The majority of prisoners were willing to participate in a tobacco-cessation program, which should be tailored to the unique stress of the prison environment and implemented to help willing prisoners. The legal obligation to implement strategies for smoke-free environments, including prisons, is mandated by the World Health Organization Framework Convention on Tobacco Control34. In some developed countries, tobacco smoking has been fully or partially banned in correctional facilities1,17,22,35,36, which could be useful for all smokers, non-smokers, and prison staff37, but still some concluded that forced abstinence (a total or partial smoking ban) had little impact on tobacco cessation among prisoners20. There is also some evidence that bans can have unintended consequences including aggressive behaviour35 and future relapse to smoking following release from smoke-free correctional facilities38.

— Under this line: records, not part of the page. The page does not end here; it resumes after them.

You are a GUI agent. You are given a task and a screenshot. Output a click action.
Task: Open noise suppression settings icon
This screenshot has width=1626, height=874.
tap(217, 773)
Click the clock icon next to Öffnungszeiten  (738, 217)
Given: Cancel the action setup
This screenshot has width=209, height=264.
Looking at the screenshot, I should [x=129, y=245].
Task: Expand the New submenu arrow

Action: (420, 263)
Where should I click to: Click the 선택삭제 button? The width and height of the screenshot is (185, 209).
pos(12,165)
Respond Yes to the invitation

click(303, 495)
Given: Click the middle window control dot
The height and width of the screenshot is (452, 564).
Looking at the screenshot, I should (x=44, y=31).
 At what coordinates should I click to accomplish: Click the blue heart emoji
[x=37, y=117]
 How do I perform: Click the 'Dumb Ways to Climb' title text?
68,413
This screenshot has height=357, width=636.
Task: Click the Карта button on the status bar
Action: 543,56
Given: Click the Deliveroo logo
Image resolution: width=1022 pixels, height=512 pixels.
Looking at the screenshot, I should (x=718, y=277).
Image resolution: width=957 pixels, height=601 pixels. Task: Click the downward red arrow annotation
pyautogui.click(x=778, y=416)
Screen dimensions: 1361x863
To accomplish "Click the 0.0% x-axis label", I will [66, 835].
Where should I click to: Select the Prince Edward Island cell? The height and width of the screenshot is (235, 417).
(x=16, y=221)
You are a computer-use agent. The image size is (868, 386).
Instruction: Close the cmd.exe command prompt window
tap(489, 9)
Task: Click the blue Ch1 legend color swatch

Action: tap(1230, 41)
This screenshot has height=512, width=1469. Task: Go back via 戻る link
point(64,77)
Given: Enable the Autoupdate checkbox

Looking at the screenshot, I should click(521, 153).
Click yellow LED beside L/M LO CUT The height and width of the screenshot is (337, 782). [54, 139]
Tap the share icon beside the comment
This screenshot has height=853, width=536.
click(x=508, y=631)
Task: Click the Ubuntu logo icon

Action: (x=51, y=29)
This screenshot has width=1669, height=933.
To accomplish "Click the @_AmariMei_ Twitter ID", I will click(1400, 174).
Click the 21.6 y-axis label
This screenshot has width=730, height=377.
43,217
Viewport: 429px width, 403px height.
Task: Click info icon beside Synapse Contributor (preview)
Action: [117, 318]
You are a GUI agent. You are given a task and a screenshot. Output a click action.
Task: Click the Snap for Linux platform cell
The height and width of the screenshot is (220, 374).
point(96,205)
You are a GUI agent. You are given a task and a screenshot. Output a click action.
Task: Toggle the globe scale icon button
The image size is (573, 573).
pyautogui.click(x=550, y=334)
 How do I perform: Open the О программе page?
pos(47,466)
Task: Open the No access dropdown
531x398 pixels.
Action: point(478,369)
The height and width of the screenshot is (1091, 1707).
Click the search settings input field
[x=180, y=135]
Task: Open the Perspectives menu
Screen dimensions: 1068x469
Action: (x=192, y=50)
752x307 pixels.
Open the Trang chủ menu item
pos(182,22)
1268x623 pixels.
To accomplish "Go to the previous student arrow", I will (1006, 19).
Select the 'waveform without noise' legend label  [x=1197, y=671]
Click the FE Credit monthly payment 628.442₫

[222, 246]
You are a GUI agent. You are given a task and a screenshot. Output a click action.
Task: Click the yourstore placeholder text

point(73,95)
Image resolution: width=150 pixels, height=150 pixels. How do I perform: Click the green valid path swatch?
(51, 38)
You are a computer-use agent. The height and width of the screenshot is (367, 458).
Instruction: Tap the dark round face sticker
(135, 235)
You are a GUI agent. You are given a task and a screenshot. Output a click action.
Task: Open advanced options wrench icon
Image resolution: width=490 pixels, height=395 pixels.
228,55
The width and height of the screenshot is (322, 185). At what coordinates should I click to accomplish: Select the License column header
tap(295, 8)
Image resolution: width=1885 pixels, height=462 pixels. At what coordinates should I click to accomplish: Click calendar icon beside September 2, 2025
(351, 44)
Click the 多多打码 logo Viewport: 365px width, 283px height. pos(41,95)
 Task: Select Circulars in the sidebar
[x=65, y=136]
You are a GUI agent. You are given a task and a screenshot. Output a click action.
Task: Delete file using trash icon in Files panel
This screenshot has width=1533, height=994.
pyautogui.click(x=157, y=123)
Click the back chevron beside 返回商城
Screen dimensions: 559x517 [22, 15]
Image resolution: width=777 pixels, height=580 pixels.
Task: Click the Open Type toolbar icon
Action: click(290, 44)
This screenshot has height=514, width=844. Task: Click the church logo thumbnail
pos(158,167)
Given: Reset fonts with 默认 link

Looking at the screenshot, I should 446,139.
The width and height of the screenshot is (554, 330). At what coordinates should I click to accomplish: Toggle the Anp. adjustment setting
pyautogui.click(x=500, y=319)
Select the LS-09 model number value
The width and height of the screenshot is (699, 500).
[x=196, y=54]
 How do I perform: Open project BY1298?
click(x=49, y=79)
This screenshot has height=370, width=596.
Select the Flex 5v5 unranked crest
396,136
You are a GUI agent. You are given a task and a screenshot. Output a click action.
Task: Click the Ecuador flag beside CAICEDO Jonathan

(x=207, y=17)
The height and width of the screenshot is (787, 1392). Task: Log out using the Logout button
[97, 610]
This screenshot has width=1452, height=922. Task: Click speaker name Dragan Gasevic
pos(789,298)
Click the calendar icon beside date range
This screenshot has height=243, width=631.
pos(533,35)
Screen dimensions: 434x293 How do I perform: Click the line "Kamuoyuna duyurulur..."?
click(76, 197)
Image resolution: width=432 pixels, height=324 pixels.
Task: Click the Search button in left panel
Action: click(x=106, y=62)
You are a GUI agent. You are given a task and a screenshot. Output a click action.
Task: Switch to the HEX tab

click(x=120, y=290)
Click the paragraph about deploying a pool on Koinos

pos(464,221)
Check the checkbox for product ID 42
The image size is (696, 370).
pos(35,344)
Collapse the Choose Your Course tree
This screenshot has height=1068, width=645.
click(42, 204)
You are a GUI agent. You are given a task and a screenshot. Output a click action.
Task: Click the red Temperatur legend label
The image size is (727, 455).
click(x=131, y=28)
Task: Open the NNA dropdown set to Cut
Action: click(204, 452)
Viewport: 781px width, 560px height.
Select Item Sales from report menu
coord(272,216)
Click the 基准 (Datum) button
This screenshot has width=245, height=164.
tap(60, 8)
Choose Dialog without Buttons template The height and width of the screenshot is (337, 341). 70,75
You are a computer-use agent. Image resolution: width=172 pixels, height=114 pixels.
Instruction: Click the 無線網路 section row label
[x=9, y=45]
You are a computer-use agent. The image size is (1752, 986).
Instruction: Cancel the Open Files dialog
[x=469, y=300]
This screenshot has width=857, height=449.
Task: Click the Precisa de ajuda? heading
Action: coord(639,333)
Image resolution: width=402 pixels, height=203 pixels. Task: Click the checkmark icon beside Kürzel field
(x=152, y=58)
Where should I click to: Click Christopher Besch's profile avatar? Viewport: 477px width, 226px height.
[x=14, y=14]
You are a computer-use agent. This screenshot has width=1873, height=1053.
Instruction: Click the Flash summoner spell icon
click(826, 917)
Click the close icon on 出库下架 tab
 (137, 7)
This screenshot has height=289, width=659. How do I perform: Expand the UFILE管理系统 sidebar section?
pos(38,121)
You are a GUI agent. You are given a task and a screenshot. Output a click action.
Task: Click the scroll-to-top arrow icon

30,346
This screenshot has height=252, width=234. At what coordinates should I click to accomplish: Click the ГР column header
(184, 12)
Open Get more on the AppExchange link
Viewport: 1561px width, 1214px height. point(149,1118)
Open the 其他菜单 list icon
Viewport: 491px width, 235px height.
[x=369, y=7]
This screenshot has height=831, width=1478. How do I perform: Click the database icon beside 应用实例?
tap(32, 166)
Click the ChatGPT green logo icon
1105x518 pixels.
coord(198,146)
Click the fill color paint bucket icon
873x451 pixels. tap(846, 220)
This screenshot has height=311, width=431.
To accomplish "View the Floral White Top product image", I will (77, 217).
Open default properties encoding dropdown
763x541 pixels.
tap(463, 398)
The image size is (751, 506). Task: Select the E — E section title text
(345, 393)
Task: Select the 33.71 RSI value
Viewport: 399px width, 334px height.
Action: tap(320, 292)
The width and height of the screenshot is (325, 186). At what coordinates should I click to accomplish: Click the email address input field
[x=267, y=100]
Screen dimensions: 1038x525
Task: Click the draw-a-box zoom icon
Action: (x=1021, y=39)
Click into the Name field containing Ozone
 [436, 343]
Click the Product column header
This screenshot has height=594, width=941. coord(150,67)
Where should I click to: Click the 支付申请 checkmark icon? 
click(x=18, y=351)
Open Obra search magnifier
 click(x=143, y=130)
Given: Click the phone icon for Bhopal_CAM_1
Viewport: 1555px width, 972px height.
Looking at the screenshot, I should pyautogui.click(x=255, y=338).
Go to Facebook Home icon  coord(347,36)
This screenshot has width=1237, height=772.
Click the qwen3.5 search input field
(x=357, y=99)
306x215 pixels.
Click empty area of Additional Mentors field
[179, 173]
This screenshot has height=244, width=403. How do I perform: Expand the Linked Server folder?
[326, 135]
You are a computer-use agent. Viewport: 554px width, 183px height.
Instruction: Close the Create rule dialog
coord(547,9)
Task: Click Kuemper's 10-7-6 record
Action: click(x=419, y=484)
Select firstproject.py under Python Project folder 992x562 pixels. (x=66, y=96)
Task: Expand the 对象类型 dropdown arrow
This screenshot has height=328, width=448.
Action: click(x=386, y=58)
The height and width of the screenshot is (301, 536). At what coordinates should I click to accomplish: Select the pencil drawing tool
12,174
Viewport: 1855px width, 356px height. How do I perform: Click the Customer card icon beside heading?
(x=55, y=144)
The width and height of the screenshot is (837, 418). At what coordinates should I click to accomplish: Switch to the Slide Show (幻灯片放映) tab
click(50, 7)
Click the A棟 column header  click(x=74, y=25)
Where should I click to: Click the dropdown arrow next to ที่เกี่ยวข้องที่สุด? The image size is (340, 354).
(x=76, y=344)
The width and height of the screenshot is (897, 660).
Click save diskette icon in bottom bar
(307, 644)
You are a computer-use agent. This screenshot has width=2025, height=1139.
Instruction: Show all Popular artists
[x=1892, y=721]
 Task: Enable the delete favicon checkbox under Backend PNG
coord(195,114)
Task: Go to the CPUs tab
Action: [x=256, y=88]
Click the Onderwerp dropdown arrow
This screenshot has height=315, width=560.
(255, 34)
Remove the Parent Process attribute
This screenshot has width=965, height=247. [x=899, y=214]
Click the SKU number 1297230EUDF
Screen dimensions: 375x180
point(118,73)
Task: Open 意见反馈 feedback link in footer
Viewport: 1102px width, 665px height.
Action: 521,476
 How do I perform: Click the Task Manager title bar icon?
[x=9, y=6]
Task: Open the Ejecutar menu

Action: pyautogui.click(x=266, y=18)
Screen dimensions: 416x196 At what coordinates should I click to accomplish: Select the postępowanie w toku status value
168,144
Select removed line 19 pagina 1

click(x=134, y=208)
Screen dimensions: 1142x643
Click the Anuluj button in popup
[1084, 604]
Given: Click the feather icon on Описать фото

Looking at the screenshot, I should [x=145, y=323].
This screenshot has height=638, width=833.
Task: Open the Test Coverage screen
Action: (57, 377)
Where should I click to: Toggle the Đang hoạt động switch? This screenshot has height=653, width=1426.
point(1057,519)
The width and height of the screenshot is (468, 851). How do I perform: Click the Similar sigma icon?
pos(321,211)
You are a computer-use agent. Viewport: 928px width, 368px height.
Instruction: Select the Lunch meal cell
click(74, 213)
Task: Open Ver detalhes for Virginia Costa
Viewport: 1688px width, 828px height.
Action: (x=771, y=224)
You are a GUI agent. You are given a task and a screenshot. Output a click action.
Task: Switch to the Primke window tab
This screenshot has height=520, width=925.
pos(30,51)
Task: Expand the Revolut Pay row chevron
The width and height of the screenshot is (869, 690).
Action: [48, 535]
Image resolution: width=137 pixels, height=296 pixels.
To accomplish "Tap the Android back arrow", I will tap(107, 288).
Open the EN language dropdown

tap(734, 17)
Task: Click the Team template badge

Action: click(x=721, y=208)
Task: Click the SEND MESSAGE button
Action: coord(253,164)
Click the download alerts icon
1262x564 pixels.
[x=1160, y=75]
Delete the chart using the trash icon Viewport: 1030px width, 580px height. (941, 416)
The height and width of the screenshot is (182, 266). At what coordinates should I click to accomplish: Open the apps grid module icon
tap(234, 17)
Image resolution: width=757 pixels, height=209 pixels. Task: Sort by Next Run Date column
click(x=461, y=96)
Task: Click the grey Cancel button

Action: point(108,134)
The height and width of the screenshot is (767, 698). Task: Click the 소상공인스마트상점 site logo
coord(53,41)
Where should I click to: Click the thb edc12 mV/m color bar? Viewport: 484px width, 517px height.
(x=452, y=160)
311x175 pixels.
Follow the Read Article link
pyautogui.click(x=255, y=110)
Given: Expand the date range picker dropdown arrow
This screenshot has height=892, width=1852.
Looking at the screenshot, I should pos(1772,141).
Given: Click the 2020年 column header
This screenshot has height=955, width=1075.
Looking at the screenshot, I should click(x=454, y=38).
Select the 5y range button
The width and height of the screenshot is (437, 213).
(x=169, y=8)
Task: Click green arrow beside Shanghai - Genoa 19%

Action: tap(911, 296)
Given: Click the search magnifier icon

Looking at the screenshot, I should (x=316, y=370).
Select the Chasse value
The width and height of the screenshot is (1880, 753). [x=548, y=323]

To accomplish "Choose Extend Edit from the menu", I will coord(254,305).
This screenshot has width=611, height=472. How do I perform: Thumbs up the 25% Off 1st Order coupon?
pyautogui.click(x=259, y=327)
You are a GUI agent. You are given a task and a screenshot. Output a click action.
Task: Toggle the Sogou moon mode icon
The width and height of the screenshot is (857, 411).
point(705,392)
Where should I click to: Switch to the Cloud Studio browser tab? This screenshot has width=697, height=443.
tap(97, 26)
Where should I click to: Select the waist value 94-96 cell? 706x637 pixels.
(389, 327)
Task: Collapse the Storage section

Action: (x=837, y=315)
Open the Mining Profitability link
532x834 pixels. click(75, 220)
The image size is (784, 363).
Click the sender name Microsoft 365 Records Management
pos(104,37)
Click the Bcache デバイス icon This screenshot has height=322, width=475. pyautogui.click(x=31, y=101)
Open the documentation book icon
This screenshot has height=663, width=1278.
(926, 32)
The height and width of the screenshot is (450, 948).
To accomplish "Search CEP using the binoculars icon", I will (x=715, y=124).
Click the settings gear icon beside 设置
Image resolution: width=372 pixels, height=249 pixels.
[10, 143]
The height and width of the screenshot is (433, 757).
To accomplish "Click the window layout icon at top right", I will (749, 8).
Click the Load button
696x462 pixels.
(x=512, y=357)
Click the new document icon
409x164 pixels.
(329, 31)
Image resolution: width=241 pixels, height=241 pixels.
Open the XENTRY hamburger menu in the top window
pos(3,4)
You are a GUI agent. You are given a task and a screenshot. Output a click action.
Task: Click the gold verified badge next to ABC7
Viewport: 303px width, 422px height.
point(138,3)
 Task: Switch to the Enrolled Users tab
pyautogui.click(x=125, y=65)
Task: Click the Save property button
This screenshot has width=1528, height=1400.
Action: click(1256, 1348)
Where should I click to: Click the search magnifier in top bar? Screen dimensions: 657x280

Furthermore, some researchers believe that tobacco users must quit by themselves30. Efforts and interventions to help prisoners to cease tobacco use show more significant improvement among prisoners than from merely preventing them from using tobacco while incarcerated33,39. In the Sudan context, we think efforts to reduce cigarette tobacco use in prisons need to consider the specific factors influencing smoking habits in prisons and any unbalanced attempts at reducing cigarette smoking may create a shift to toombak.
Limitations
While novel, this study is not without limitations. This descriptive cross-sectional study makes no claim of generalizability and cannot be taken to represent all prisoners. Females and youths were not represented in the sample. Also, age, marital status, job/profession and educational level were not considered variables as it is the first study to explore the prevalence of tobacco use in Sudanese prisons, the type and associated factors like years of incarceration, association with the frequency of tobacco use, quitting and attitude towards its prevention.
CONCLUSIONS
The prevalence of smoked and smokeless tobacco (toombak) use among Sudanese prisoners is high. Incarceration had no association with the initiation of tobacco use but had a major role in the increase in the frequency of use. Frequency of smoking and toombak dipping increased with an increase in the period of incarceration. Almost all prisoners in the study knew the harmful effects of tobacco use and expressed willingness to participate in tobacco-cessation programs.